Doutorados em FM, Atrium e Asia. O quê?

À semelhança da nova vaga de emigração vivida pelos nossos patrícios, os Atrium, pretendem conquistar o mercado internacional. Porquê? Porque para as “cabecinhas pensadoras” e criadoras das airplays das rádios generalistas, alguns géneros musicais são fronteiras estabelecidas e isoladas, que separam o que é comercial (de qualidade dúbia) do que para tais criaturas, é desinteressante para o ouvinte por ser rotulado de muito elaborado e por cada faixa ter extenso tempo de duração.
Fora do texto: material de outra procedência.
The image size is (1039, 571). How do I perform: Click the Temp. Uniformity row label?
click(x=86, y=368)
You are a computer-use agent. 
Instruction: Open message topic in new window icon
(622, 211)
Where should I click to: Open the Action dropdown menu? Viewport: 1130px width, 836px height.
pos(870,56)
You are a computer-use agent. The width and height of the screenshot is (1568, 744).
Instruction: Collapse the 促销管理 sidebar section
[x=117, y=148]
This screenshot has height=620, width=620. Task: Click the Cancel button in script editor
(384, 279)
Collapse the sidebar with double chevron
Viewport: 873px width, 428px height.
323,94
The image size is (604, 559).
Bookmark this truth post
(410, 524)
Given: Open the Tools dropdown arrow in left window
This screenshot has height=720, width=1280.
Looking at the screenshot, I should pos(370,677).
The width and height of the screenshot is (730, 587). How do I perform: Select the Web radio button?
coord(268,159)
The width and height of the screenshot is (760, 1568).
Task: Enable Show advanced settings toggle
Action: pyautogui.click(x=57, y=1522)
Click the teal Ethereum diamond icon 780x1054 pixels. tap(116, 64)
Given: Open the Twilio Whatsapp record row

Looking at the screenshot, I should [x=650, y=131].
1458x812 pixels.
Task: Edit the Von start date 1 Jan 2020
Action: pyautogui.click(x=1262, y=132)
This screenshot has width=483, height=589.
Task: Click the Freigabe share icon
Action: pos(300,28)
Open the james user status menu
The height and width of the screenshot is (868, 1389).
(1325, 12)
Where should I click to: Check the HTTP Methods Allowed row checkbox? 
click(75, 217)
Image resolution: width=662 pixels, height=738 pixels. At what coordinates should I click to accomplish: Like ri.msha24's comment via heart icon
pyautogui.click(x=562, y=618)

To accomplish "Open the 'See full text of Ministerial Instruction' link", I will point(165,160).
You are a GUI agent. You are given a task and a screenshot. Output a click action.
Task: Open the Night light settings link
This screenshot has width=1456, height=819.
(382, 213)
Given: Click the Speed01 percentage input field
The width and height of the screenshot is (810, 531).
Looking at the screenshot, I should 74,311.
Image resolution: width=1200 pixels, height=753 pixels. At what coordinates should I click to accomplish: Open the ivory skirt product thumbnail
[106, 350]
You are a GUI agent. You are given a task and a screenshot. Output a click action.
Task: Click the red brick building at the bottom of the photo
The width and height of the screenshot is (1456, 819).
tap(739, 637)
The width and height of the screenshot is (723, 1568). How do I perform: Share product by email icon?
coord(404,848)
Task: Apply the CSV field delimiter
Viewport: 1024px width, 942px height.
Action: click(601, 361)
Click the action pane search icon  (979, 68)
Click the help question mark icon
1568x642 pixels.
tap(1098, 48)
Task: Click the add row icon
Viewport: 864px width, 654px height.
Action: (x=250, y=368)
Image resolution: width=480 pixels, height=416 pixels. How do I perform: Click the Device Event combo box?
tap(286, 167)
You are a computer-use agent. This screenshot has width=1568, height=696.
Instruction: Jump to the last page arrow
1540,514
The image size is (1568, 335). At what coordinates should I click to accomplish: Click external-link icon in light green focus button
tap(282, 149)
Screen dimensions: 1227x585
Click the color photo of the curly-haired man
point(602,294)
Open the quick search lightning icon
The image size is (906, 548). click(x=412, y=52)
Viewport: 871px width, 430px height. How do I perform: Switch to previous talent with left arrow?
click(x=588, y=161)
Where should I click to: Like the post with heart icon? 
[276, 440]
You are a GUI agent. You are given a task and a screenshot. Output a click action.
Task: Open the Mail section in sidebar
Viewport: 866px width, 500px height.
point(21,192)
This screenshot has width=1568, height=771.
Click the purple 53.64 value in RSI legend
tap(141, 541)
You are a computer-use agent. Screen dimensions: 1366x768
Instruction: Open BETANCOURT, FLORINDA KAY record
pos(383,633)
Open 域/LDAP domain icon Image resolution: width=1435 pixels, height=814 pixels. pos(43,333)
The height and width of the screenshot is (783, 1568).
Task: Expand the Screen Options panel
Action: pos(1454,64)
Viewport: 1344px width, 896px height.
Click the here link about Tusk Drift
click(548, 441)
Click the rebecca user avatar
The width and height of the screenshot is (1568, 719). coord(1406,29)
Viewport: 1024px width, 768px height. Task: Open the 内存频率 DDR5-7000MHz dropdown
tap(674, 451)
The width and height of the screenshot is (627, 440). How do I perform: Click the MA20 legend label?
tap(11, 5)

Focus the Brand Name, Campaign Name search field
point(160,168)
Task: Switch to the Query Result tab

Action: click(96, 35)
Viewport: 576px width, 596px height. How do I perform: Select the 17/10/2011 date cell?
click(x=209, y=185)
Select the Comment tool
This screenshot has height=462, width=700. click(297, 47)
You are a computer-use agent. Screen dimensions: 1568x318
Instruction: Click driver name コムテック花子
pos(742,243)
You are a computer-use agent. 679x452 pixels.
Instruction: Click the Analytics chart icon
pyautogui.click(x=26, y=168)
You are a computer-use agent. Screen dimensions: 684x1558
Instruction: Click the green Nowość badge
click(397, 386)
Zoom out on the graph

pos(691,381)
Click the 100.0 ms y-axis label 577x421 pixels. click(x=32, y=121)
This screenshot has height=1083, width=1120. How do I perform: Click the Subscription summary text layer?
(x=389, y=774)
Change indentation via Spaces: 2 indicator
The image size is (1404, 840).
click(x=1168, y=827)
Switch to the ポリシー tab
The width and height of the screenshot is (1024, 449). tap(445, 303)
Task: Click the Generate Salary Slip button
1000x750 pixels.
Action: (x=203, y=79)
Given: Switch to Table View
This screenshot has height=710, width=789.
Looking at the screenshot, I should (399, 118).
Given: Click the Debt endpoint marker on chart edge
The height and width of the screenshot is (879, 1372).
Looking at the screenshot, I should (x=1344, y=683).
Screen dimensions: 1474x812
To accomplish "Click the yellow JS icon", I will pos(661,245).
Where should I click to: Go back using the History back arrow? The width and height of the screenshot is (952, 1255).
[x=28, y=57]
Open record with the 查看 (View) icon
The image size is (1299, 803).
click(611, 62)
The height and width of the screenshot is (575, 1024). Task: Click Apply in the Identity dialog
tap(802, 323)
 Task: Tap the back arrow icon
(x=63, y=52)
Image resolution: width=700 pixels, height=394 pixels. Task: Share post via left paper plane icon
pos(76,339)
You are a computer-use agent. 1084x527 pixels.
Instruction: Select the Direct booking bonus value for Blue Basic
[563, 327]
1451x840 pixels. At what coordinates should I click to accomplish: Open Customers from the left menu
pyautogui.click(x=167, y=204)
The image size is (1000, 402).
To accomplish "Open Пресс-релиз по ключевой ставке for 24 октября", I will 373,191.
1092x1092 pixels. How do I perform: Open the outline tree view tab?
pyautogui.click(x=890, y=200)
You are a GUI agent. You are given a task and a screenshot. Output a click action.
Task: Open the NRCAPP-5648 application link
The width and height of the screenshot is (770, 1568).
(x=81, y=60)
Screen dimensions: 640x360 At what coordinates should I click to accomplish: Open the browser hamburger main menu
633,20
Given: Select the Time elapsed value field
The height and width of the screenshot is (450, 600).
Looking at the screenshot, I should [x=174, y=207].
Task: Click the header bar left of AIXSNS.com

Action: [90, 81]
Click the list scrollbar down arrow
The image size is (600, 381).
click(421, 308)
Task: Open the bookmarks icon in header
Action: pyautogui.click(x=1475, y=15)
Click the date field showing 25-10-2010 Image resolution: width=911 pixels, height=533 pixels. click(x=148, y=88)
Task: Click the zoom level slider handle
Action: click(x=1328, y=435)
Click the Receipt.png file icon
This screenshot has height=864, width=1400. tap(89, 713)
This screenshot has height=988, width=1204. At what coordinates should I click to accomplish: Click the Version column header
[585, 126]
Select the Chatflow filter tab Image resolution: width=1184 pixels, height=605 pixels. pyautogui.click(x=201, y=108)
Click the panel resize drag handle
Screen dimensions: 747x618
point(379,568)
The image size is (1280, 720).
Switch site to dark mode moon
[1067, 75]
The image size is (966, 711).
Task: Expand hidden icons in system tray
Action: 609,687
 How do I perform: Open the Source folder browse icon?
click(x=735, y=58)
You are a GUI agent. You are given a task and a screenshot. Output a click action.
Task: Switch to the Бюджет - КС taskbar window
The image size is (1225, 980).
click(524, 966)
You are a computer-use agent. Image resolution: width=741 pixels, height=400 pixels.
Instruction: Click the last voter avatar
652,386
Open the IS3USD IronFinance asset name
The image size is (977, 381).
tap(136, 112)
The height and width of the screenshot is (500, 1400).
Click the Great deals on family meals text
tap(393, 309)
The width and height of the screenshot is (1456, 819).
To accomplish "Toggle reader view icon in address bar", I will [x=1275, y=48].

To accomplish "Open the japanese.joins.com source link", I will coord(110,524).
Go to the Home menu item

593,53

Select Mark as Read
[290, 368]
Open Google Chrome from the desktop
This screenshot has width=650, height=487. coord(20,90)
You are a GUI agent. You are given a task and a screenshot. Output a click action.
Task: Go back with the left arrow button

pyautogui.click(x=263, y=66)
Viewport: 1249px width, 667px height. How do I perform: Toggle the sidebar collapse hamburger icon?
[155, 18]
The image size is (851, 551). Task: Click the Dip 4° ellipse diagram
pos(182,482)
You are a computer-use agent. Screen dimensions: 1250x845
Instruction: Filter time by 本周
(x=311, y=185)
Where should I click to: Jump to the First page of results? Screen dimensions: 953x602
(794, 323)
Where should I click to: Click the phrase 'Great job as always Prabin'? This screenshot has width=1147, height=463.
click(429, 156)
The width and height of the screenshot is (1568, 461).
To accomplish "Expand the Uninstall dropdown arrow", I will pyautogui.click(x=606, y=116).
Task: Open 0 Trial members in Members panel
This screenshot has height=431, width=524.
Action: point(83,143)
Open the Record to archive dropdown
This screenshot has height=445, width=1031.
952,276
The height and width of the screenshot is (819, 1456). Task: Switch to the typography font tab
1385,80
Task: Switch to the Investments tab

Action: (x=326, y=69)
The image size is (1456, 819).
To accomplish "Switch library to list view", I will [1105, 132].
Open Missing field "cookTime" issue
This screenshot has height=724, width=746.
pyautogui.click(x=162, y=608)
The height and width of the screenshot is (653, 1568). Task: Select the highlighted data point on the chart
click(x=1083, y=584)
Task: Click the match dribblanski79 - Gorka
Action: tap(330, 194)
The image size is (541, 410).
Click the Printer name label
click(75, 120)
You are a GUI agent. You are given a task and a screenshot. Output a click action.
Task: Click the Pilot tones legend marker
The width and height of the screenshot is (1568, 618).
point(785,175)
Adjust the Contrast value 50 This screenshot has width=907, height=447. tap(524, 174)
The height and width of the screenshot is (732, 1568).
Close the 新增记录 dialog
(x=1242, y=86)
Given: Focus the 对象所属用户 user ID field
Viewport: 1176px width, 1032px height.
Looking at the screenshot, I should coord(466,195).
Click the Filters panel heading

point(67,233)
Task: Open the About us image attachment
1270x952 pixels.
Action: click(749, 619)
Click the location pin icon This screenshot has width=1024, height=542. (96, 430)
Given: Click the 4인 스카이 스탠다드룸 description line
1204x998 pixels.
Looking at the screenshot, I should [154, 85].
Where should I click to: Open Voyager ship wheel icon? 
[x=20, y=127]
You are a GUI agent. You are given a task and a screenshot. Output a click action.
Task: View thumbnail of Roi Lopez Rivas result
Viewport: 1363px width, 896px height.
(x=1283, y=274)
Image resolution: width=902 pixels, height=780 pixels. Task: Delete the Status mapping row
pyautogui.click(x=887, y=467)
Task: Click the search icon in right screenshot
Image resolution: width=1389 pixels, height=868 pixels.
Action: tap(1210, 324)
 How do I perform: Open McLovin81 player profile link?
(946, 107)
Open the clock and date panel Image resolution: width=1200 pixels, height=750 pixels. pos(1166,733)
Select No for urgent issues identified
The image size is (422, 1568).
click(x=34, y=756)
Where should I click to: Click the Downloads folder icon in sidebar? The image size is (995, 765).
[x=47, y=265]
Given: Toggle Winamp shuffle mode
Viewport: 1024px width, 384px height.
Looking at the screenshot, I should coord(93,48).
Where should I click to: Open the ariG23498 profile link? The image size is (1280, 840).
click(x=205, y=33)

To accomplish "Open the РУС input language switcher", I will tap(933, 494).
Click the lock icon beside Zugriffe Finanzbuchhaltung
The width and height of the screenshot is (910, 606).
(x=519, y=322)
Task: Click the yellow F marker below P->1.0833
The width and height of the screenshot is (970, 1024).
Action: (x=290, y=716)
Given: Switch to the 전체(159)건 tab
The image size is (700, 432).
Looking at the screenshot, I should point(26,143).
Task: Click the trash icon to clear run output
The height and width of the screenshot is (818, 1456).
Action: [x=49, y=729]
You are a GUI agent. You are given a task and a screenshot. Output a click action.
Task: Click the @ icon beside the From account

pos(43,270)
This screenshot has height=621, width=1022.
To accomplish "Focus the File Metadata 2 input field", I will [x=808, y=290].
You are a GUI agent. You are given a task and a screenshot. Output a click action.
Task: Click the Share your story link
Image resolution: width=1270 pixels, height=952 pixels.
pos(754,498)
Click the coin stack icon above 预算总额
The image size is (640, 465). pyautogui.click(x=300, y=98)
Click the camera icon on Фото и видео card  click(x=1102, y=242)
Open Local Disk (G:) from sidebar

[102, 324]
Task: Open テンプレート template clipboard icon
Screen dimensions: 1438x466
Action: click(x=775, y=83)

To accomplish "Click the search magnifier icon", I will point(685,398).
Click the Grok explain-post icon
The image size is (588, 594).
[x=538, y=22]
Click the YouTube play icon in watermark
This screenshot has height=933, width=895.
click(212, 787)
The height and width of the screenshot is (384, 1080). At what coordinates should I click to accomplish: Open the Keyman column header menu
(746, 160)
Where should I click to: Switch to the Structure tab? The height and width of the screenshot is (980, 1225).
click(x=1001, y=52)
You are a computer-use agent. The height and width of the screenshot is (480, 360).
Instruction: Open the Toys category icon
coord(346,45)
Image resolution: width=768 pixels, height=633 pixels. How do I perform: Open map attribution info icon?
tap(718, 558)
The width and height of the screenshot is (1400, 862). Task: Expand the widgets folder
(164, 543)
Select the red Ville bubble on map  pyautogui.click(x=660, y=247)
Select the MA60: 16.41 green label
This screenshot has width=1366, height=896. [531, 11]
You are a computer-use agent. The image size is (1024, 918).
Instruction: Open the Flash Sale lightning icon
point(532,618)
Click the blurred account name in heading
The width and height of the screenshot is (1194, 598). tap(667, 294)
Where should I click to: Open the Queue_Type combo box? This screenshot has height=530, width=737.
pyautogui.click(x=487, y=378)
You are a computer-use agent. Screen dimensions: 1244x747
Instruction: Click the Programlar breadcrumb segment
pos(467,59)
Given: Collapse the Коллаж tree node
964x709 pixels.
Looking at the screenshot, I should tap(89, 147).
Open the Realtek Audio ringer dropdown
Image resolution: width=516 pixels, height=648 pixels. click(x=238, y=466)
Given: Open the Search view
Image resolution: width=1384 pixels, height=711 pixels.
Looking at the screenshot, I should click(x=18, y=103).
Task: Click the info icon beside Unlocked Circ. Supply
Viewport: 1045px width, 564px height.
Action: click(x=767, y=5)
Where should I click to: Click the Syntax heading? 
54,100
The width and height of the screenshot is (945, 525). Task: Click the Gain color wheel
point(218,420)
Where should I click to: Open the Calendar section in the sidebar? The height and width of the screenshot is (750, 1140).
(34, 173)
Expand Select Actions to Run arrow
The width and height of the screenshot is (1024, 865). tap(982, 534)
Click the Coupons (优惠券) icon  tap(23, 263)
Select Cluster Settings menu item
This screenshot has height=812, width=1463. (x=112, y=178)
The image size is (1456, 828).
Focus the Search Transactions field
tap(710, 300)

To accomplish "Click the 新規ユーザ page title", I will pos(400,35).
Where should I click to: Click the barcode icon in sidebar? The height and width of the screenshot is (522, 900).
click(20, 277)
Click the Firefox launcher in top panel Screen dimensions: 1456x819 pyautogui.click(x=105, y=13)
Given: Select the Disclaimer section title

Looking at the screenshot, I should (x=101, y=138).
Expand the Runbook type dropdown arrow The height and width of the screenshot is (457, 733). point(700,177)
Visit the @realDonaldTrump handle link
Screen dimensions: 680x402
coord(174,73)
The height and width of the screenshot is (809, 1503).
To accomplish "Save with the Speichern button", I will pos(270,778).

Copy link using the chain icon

Por esse motivo, não admira que bandas com história escrita e firmada no rock progressivo e com numerosos hits, apenas são recordados temas de curta duração, como: «Another Bick in the Wall (part 2)» (Pink Floyd), «Owner of a Lonely Heart» (Yes) ou «Invisible Touch» (Genesis). Canções emblemáticas dos álbuns «Foxtrot», «Selling England by the Pound» ou «The Lamb Lies Down on Broadway» (Genesis), «Meddle» ou «Animals» (Pink Floyd) e «Drama» (Yes) são relegados pelos “doutores” do FM. Ciente disso, a banda de Cascais, através do circuito independente de promoção, distribuição e venda, tem dado a conhecer «2011», álbum de estúdio editado em Março, o qual foi apresentado na Aula Magna, no período de aclimatação para os Asia.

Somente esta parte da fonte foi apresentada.